23 Aangaande ten slotte het gebrek aan informatie omtrent de gewijzigde methode voor de berekening van het definitieve recht, moet in de eerste plaats worden bedacht, dat de hoogte van het definitieve recht weliswaar een wezenlijke informatie is, maar dat het door de Raad uiteindelijk gekozen soort recht en de wijze van berekening daarvan dat niet zijn.

24 Aangezien immers de keuze uit verschillende soorten anti-dumpingrechten in beginsel niet van invloed is op de uiteindelijke hoogte van dat recht, en voorts het ad valorem recht verreweg het meest gebruikelijke is bij dumping, kan informatie omtrent de wijze van berekening van het anti-dumpingrecht niet als van wezenlijk belang worden beschouwd en het achterwege blijven van deze informatie derhalve niet als een aantasting van het recht van verweer. Dat argument dient derhalve te worden verworpen.

25 Uit bovenstaande overwegingen volgt evenwel, dat het middel inzake schending van het recht van verweer moet slagen. Zonder dat de overige middelen van verzoeksters behoeven te worden onderzocht, moet artikel 1 van verordening nr. 3339/87 derhalve nietig worden verklaard, voor zover het een anti-dumpingrecht instelt ten aanzien van verzoeksters.
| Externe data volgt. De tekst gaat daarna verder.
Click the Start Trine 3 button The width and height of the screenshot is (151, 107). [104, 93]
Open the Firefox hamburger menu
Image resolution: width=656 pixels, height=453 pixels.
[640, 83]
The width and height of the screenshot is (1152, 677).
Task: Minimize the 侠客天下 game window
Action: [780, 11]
Beslissing inzake de kosten


Kosten

26 Ingevolge artikel 69, paragraaf 2, van het Reglement voor de procesvoering moet de in het ongelijk gestelde partij in de kosten worden verwezen. Aangezien de Raad in het ongelijk is gesteld, moet hij in de kosten worden verwezen. Interveniënte dient haar eigen kosten te dragen.

Dictum


HET HOF VAN JUSTITIE (Zesde kamer),

rechtdoende:

1) Verklaart nietig artikel 1 van verordening (EEG) nr. 3339/87 van de Raad van 4 november 1987 houdende instelling van een definitief anti-dumpingrecht op de invoer van ureum uit Libië en Saoedi-Arabië, voor zover het een anti-dumpingrecht instelt ten aanzien van verzoeksters.

2) Verwijst verweerder in de kosten.